Thursday, August 20, 2009

Storing website translations in SQL

In php|a magazine, April 2009, there was an article called "Storing Multilingual Records in the MySQL Database". As the title says, it has some mysql-specific elements, but the concepts are quite general. The author introduced and compared three alternatives; as I have used a fourth way I thought I'd write about it here.

The situation was a product database, where the name, url and description have to be localized. But some entries will be untranslated and should fall back to using the default language entry.


1. Translations in a separate table


Here is the database schema:

product: product_id, group_id, price.
product_translation: product_id (links to product), language_id (links to language), name, url, description.
language: language_id, collation.

This requires an SQL join which is hard for mysql to execute efficiently. Fulltext indexes are also a problem, as the name and description fields contain text from different languages. The only good point of this approach is that it is easy to add a new language.


2. Data Copy


Here the group_id and price fields have been moved into the product_translation table.
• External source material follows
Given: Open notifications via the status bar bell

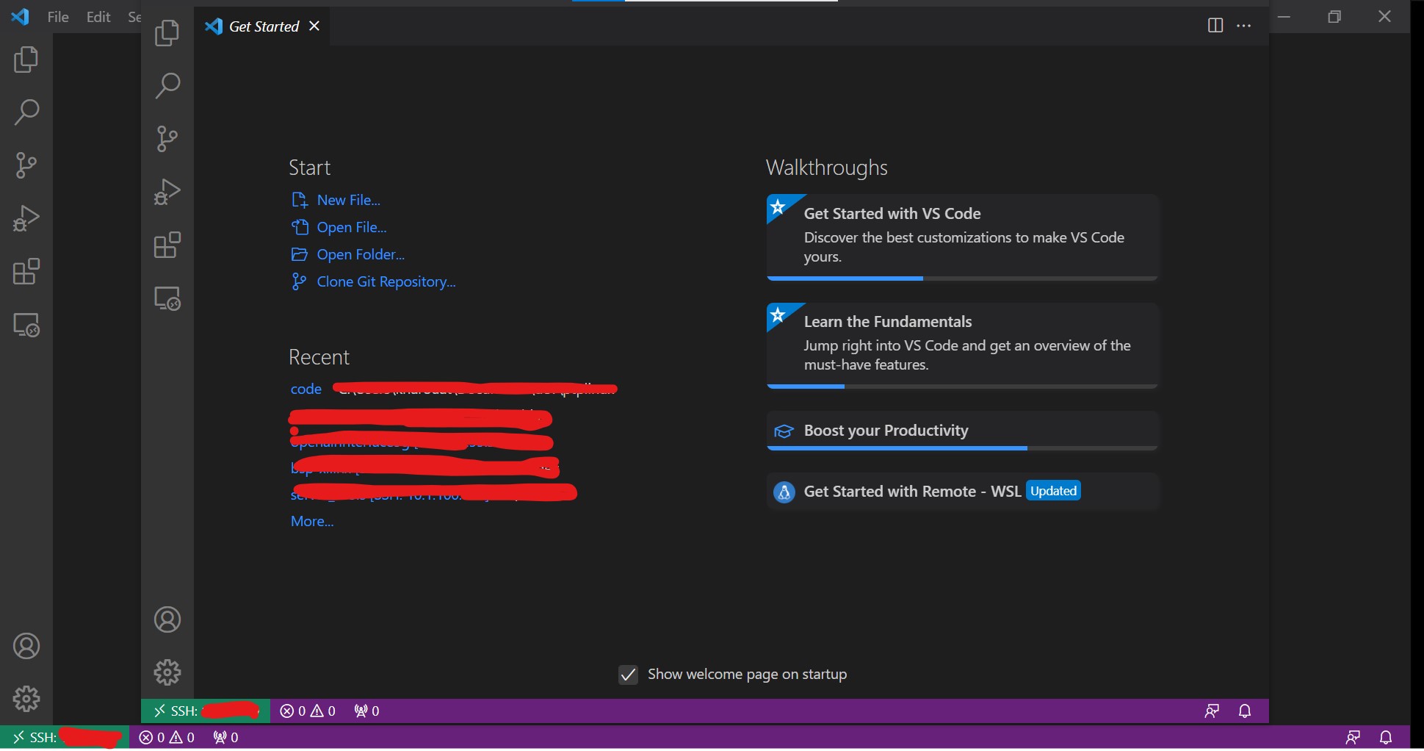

That makes the SQL queries a bit cleaner, as it saves one join, but doesn't really solve the other problems. And the data redundancy is an accident waiting to happen (I'm having a physical reaction just thinking about it).
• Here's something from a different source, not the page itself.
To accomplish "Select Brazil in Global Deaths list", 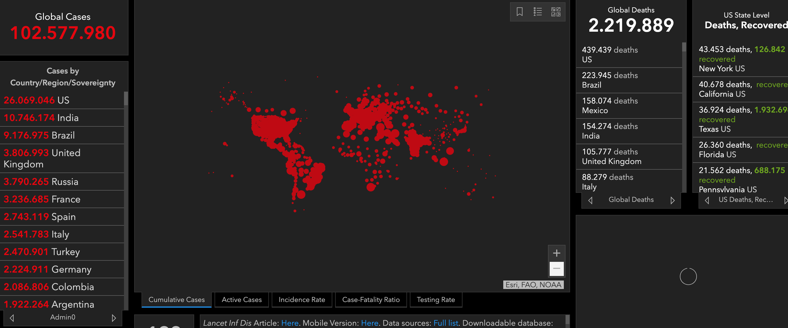I will click(629, 80).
3. Translation Directly In The Database


This is like 2 above, but each language gets its own field. For instance if we have three languages, English (en), German (de) and Japanese (ja) then it looks like:

product: product_id, language_id (links to language), name_en, url_en, description_en, name_de, url_de, description_de, name_ja, url_ja, description_ja, price, group_id.

The advantage this brings is using the default language is easy; you can either just always select the default language field, or use mysql's IFNULL function. E.g. either:
SELECT name_de,name_en WHERE product_id=123;
(and then check in your PHP script to see if name_de is blank, and if so use name_en instead)
Or:
SELECT IFNULL(name_de,name_en) as name WHERE product_id=123;

The other advantage is FULLTEXT indices work well now, as only one language is kept in each text column. Disadvantages are the space-wasting if actual translations are sparse, the work required to add a new language, and possibly hitting the mysql maximum row size (64K).

4. One table per language



This is the approach I've used in MLSN, among others:

product: product_id, group_id, price.
product_translation_en: product_id, name, url, description.
product_translation_de: product_id, name, url, description.
product_translation_ja: product_id, name, url, description.
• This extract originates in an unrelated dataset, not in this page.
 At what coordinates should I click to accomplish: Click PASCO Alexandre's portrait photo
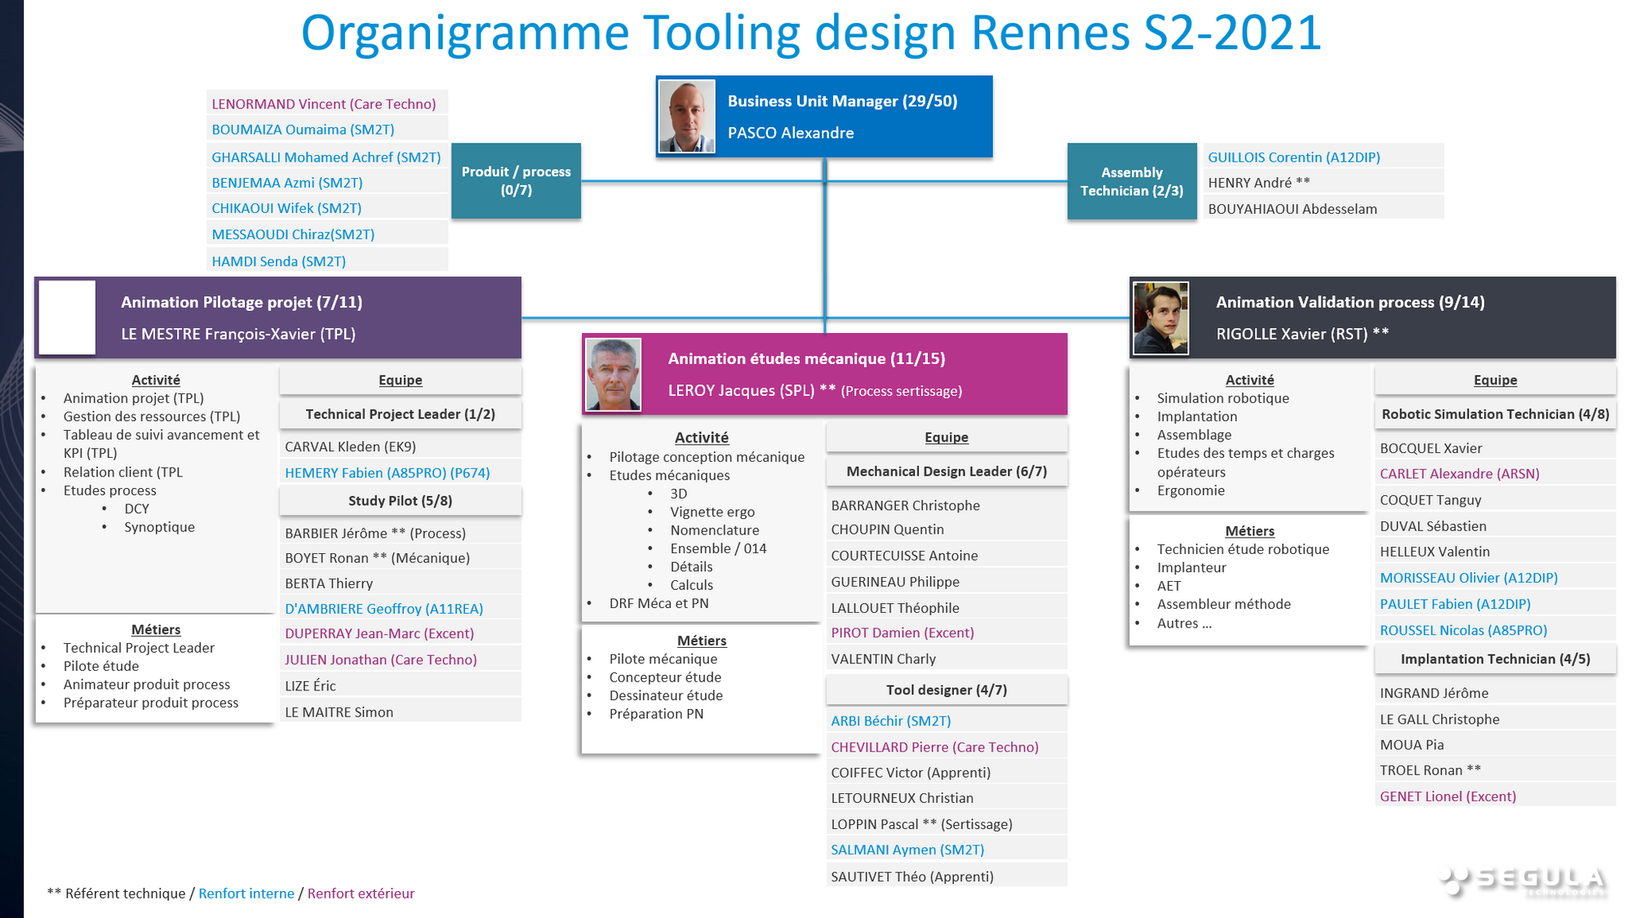point(687,116)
Fulltext indices work well, joins are relatively easy, no data duplication. Adding a language feels cleaner than solution three above, as it doesn't require modifying an existing table, just adding a new one. If the site takes off then different languages can be split to different servers easily. And the language table can disappear as collation will now be part of the field definition when the table is created. (I think the same can be said of solution three, but the php|a article kept the language table in its schema - was that an oversight, or am I missing something?)

The dark side? Getting the default language requires two queries. Or would something like this (untested) SQL work?
SELECT ISNULL(de.name,en.name) FROM product_translation_de de,product_translation_en en WHERE de.product_id=123 AND en.product_id=123

Thoughts?



The 4th option works well for me, but I'd be interested to here arguments against it. Perhaps you use something different again?